While many of Fujitsu's more established broadband wireless access customers will likely disable aspects of the SOC in favor of their own in-house modules, the chip is designed to let vendors that haven't developed their own MAC or security or radio control functions jump right into the market, Wu said.

“Many of our customers can design these components on their own, but they might just take the whole thing from us,” Wu said.

Fujitsu has already landed its first customer, which plans to use the chipset in its basestation. Aperto has said it will use the SOC in its basestation while using Intel's PRO/Wireless chip in CPE.
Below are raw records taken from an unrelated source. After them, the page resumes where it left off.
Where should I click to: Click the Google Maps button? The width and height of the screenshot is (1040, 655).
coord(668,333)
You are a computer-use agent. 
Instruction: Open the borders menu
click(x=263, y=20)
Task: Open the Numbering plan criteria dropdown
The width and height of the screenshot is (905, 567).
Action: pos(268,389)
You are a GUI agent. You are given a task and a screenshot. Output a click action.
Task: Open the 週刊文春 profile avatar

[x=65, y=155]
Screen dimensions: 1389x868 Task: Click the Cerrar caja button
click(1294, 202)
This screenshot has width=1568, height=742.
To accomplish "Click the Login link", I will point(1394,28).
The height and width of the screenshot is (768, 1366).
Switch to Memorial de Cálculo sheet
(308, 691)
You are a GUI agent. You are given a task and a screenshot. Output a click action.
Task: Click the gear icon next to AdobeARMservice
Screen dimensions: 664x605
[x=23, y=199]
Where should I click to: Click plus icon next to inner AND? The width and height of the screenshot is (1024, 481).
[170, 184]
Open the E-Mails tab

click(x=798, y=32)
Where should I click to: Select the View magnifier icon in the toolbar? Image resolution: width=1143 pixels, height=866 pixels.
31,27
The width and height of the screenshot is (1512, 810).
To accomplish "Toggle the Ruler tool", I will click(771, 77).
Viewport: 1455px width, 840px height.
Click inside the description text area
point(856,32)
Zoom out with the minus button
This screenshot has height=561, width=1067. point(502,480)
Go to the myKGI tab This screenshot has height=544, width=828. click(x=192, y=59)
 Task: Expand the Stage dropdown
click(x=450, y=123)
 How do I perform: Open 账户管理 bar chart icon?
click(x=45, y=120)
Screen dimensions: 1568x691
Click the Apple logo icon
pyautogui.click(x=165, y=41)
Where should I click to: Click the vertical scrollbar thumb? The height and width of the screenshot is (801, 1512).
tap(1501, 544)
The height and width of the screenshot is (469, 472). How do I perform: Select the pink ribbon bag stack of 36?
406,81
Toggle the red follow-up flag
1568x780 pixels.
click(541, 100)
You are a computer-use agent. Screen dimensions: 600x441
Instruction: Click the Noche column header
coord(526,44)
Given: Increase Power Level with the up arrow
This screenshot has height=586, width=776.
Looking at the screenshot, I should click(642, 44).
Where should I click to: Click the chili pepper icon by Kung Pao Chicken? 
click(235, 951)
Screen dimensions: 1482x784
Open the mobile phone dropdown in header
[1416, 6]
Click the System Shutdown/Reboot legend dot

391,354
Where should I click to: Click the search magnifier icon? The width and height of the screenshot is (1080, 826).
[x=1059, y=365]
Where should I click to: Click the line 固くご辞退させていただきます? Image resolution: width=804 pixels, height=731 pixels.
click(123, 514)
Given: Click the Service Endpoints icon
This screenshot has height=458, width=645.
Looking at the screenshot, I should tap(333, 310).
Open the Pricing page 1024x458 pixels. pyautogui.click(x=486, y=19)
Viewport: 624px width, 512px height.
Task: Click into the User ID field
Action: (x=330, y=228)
But Fujitsu has more plans in store for this particular batch of silicon. While Fujitsu is pursuing its own WiMAX mobility chip, based on the IEEE 802.16e specification, for release in late 2006, the vendor is planning to incorporate some elements of that next-generation chipset into future releases of the MB87M3400. While it won't by any means be a full 802.16e-compliant release, the upgrade will add portability to the mix, Wu said.

Like all of its WiMAX counterparts, Fujitsu is awaiting official WiMAX Forum certification this summer. But Wu said the SOC reference design has already been submitted for certification, and while the chipset is available to customers now at $45 a pop, Fujitsu will begin shipping in volume in late summer or fall after completing interoperability and certification trials.